Find out more about training
- Building and Construction Industry Training Organisation (BCITO)
- 0800 422 486 - email@example.com - www.bcito.org.nz
- New Zealand Certified Builders Association (NZCB)
- 0800 237 843 - firstname.lastname@example.org - www.nzcb.nz
- Registered Master Builders Federation
- 0800 762 328 - email@example.com - www.masterbuilder.org.nz
What are the chances of getting a job?
Growth in building work means good opportunities for building contractors
Chances of getting a job as a building contractor are good due to:
- moderate growth in construction predicted to extend until at least the end of 2023, meaning more building contractor work
- the Government’s KiwiBuild programme, involving the building of quality, affordable homes over the next decade
- building work needed to upgrade leaky homes and earthquake-prone buildings.
However, like many building jobs this role can be affected by economic conditions. A downturn in the economy can lower demand for building contractors.
Building contractor on two skill shortage lists
The roles of project builder, building project manager and site foreman (building contractor) appear on Immigration New Zealand's long-term skill and construction and infrastructure skill shortage list. This means the Government is actively encouraging skilled building contractors from overseas to work in New Zealand.
According to the Census, 34,344 building contractors worked in New Zealand in 2018.
Chances best with management experience
You can increase your chances of becoming a building contractor by:
- getting qualified in building supervision and building technology
- getting management experience on building sites
Self employment usual among building contractors
Building contractors work directly for clients, or as subcontractors to larger building firms.

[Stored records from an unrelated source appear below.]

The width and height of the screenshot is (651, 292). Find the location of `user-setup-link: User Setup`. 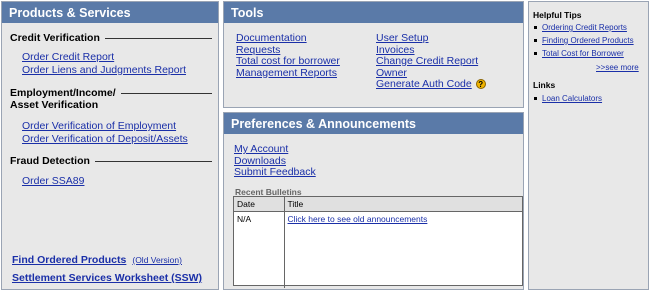

user-setup-link: User Setup is located at coordinates (402, 38).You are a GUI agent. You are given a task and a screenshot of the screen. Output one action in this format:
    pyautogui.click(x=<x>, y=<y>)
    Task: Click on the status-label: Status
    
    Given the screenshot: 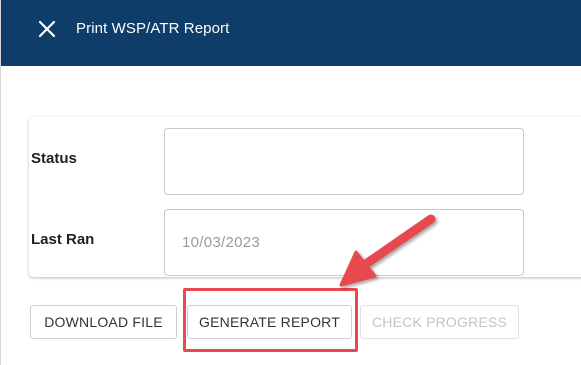 What is the action you would take?
    pyautogui.click(x=54, y=158)
    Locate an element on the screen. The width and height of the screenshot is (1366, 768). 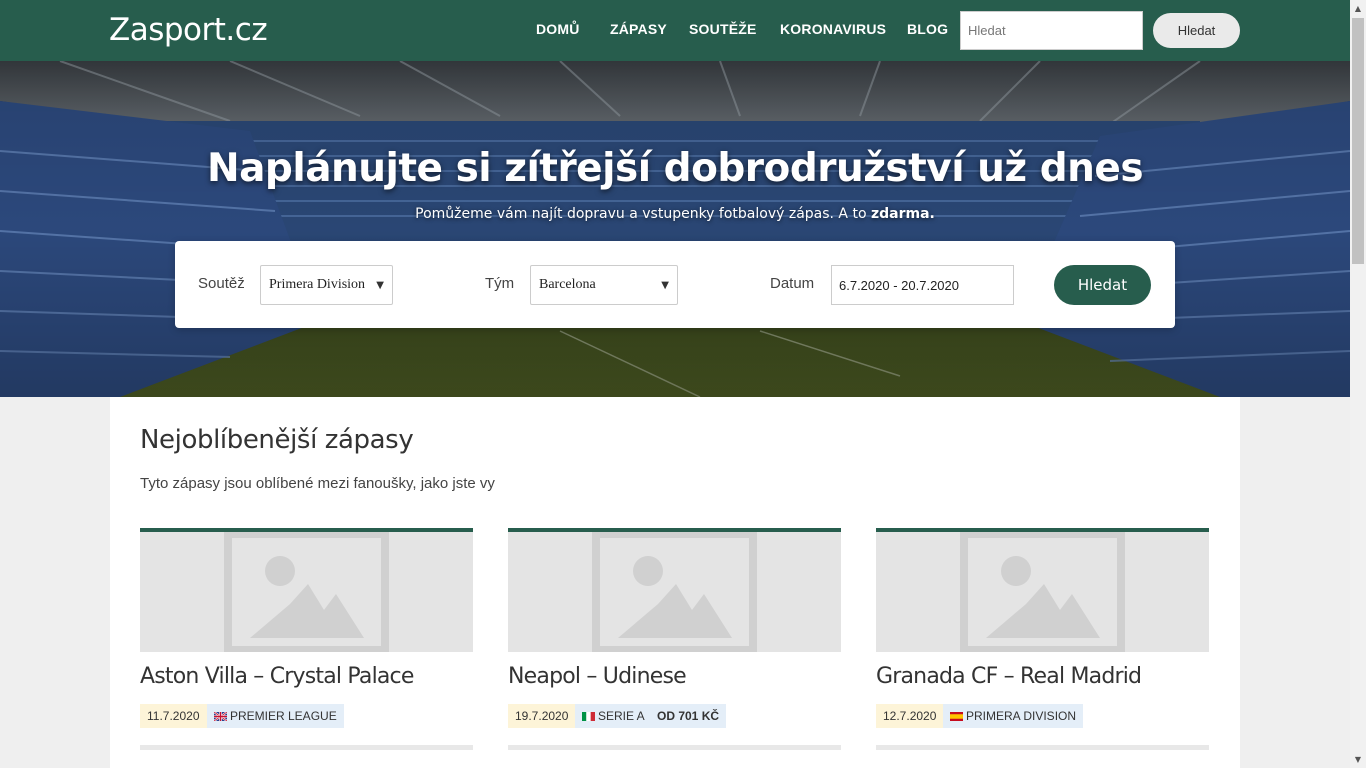
header-search-button: Hledat is located at coordinates (1196, 30).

- BRANZ and Pacifecon, 'National Construction Pipeline Report 7', August 2019, (www.mbie.govt.nz).
- Cooke, H, 'Govt unveils $12b infrastructure boost, much of it focused on roads and rail, 11 December 2019, (www.stuff.co.nz).
- Florence, G, chief executive, Certified Builders Association, careers.govt.nz interview, December 2019.

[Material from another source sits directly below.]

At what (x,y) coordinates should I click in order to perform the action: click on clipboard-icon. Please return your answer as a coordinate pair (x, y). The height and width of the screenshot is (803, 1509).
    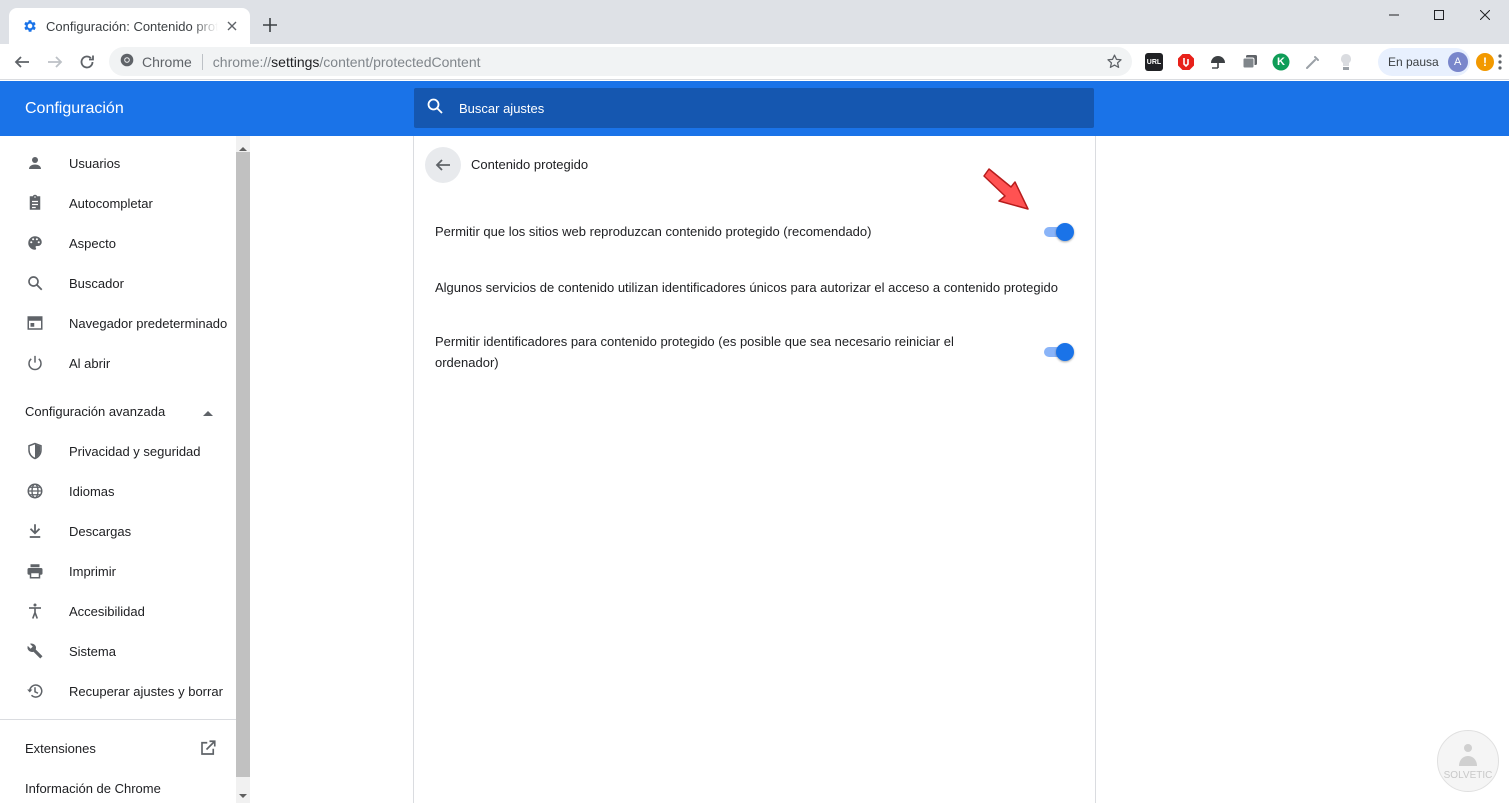
    Looking at the image, I should click on (35, 203).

- Immigration New Zealand, 'Construction and Infrastructure Skill Shortage List', 27 May 2019, (www.immigration.govt.nz).
- Immigration New Zealand, 'Long Term Skill Shortage List', 27 May 2019, (www.immigration.govt.nz).
- Stats NZ, '2018 Census Data', 2019.
(This information is a guide only. Find out more about the sources of our job opportunities information)
Progression and specialisations
Independent building contractors may progress to management positions in building companies or move into construction site management or project management roles.
Building contractors may specialise in commercial or residential building work.